Editor’s Note: The following is a slightly condensed version of an address delivered by Representative DeLay (R-TX) to the Republican Jewish Coalition in Boca Raton, Florida, on the evening of Feb. 1, the day of the Shuttle Columbia disaster.
Friends, we gather tonight on an evening of sorrow and national mourning in both the United States and Israel. We lost some courageous explorers earlier today.
Seven daring dreamers knew the full measure of danger they risked, and they shouldered those risks and pushed through the last boundary.
At this moment, America and Israel grieve together. I can think of no two nations that are so connected by so many timeless truths. We are kindred nations and tonight we are siblings in mourning.
Let us recall Nehemiah’s prayer repeating G-d’s instructions to Moses:
“If you return to me and obey my commands then even if your exiled people are at the farthest horizon, I will gather them from there and bring them to the place I have chosen as a dwelling for my Name.”
In these moments of loss, we confront the ancient questions that torment the human mind: Persevere, or relent? Survive, or surrender?
Of all the peoples of the Earth, the House of Israel has answered these questions most defiantly.
You have persevered. You have survived. And you have prospered.
This is so because each of you has chosen to view the calamities of history not as ultimate defeats.
Power of the G-d of Abraham
Six million Jews died in the Holocaust. Almost all of European Jewry destroyed. Yet, the creation of the State of Israel was the answer of the Jewish people.
As you know, an Israeli astronaut, Colonel Ilan Ramon, was aboard the Space Shuttle Columbia. He carried a drawing made by a Jewish child who died at Auschwitz.
That child, Peter Ginz, depicted the Earth as viewed from mountains on the Moon. Colonel Ramon himself said, “I feel that my journey fulfills the dream of Peter Ginz 58 years on.”
This is the great power of the G-d of Abraham that has blessed the Jewish people. It is what carries you from destruction to ever-greater glory.
I believe that the American people possess this same spirit.
President Theodore Roosevelt said, “Far better it is to dare mighty things, to win glorious triumphs, even though checkered by failure, than to take rank with those poor spirits who neither enjoy much nor suffer much, because they live in the gray twilight that knows not victory nor defeat.”
As the most fitting tribute to the astronauts who perished, let us recommit ourselves to the defining dream that dominated their lives: a bold vision for America and Israel in space.

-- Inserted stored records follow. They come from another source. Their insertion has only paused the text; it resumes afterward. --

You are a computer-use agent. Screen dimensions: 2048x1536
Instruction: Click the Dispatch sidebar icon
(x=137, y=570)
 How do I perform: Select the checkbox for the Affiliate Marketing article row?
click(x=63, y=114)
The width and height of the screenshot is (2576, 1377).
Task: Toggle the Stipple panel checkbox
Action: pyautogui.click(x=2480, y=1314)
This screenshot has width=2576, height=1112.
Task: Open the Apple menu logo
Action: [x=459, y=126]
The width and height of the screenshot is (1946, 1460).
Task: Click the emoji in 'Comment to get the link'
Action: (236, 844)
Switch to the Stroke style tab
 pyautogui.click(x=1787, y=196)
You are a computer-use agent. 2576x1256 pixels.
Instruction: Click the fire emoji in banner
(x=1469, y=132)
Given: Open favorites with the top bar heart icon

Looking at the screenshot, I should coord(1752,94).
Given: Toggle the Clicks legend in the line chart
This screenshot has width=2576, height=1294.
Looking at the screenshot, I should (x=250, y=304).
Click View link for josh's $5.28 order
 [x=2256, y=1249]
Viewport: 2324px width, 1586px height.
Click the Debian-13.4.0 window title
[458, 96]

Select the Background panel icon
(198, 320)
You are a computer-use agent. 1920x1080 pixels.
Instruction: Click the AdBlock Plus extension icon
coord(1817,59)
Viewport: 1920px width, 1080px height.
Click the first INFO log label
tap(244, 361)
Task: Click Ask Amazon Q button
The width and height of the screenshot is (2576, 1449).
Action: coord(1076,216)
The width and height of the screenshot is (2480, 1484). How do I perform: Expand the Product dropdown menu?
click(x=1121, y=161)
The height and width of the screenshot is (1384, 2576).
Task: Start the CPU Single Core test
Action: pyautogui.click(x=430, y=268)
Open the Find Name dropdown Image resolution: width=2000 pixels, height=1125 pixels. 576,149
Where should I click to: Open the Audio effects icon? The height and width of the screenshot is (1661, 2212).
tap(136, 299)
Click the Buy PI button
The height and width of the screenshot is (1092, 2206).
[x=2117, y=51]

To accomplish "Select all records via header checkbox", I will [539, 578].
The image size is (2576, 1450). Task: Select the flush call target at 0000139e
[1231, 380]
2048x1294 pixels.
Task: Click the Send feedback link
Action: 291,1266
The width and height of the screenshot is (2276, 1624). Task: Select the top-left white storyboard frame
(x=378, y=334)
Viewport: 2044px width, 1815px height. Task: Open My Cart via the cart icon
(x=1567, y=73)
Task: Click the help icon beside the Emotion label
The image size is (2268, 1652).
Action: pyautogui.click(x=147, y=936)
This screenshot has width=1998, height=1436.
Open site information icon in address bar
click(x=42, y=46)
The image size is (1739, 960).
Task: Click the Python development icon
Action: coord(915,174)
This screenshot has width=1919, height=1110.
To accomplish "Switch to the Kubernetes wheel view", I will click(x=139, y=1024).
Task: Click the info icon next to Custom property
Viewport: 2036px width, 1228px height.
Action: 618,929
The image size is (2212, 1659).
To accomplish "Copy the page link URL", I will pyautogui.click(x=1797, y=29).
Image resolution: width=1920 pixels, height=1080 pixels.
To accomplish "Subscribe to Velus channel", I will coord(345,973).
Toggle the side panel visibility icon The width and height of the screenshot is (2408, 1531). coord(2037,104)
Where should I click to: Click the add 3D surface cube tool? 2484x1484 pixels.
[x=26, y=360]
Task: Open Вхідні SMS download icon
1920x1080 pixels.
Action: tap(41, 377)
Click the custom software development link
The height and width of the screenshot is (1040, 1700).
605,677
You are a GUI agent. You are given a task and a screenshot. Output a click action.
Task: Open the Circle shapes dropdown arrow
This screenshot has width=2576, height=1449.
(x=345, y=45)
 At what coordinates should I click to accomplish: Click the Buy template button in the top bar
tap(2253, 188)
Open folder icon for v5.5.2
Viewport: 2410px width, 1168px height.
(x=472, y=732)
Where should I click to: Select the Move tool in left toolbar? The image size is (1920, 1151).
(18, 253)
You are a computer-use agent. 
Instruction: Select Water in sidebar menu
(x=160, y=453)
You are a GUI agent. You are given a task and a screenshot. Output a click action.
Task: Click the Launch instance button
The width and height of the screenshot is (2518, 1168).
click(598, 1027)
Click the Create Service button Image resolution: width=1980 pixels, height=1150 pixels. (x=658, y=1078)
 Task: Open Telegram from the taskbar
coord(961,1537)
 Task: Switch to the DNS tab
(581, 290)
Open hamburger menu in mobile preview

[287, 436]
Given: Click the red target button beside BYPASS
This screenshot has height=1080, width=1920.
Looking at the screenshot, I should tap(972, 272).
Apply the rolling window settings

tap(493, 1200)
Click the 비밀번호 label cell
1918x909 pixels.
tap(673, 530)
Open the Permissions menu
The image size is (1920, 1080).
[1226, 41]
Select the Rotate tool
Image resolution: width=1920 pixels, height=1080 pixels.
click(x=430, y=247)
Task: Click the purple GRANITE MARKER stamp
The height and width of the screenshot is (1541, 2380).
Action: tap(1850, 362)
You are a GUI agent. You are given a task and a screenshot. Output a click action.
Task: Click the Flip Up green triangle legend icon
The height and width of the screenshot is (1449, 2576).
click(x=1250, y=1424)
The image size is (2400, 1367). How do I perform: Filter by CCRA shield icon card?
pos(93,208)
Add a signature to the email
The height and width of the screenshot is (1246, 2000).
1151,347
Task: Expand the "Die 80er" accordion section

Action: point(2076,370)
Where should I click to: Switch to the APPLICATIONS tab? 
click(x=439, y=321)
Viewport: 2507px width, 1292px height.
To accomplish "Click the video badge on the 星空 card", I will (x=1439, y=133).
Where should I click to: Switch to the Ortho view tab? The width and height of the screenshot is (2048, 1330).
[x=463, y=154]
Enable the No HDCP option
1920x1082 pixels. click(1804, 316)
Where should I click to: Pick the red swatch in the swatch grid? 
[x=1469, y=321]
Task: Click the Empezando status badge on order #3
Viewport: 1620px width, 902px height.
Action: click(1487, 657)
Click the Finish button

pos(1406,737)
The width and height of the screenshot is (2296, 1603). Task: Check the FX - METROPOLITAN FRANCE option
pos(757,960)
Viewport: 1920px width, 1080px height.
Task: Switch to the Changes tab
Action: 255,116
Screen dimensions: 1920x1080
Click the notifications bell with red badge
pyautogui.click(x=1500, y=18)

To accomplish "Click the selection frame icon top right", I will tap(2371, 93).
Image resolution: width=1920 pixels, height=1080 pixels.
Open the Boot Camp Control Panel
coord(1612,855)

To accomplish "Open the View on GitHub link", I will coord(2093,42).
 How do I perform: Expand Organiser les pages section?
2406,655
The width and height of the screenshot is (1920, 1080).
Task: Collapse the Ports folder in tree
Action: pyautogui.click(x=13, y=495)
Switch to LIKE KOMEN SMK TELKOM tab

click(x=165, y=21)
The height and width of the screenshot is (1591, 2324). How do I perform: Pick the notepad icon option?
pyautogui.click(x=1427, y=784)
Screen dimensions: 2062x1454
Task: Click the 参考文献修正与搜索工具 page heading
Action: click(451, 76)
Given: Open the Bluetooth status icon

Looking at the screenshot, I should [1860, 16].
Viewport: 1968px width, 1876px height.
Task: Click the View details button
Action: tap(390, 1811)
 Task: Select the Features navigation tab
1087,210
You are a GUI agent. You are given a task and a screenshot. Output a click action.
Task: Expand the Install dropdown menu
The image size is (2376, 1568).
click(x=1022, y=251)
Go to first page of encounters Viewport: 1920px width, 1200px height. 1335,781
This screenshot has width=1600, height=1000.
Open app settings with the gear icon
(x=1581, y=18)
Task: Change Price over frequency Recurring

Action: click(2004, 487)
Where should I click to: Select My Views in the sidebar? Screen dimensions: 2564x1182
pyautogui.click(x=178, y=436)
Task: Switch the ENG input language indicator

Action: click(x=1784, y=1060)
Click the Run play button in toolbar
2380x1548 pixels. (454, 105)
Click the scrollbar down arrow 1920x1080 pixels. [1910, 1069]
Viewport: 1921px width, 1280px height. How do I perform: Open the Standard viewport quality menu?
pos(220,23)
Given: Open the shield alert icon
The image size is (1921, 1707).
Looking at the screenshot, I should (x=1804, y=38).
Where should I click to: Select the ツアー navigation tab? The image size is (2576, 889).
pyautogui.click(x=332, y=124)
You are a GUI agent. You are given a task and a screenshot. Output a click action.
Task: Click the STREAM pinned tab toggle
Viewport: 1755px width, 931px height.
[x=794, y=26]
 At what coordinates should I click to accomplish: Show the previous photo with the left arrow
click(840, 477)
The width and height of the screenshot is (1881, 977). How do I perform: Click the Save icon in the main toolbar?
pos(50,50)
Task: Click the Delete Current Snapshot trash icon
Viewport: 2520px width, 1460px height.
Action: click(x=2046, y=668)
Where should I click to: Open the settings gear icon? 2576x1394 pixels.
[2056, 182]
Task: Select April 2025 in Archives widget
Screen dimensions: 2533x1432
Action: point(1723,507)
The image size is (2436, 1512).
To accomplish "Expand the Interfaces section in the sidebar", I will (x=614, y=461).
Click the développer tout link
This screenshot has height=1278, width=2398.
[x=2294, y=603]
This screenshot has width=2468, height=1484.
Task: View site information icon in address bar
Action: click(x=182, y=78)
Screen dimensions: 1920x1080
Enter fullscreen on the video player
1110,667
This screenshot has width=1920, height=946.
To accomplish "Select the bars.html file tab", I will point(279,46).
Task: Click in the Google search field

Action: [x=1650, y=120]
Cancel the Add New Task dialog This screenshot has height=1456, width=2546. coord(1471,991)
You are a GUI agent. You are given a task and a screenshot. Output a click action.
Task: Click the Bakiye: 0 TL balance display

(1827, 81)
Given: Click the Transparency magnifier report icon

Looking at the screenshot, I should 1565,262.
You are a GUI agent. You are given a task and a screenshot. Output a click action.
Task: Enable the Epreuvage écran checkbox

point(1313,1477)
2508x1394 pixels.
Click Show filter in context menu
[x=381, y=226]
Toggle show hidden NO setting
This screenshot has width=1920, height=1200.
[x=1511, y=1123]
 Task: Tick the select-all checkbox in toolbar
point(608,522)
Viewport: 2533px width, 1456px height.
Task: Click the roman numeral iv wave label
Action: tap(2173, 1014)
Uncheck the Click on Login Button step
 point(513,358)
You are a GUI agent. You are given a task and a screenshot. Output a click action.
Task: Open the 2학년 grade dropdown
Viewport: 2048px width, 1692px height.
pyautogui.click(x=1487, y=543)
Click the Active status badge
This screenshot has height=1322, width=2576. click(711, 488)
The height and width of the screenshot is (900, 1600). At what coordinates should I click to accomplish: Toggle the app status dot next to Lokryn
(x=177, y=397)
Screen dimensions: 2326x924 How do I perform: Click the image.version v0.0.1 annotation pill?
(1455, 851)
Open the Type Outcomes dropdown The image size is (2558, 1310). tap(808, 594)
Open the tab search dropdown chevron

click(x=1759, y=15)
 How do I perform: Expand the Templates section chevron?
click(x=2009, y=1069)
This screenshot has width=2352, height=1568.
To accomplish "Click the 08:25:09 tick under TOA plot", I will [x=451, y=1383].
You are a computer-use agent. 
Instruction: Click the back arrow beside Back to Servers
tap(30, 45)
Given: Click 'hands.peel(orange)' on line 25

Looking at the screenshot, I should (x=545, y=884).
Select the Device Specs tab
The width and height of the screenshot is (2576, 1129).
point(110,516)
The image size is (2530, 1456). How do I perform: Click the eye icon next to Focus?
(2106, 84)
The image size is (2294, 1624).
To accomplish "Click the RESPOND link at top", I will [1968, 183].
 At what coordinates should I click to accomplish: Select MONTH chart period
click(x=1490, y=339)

I want to thank you again for having me here this evening. As sadness and loss surrounds all of us, it is good to be with men and women I call my friends.
Together, we have arrived at a defining hour in the history of free nations. And it is true that we live in an uncertain time.
Freedom on the March
Yet, I have never been more certain of the greatness of our nation. I come before you this evening with a message: freedom is on the march, and tyranny is in retreat.
Of course, our enemies have not surrendered. We are still at war, and total victory remains a distant objective, but we have great reasons for optimism.
President Bush, a man of remarkable courage, has rallied the nation. Our mission is clear. Our leader is strong. And our commitment is unwavering. The moral and military might of the United States has been enlisted in the pursuit of a principled foreign policy. It is a policy of timeless truths, and not passing conveniences. It is a policy that serves all nations, and not just one people.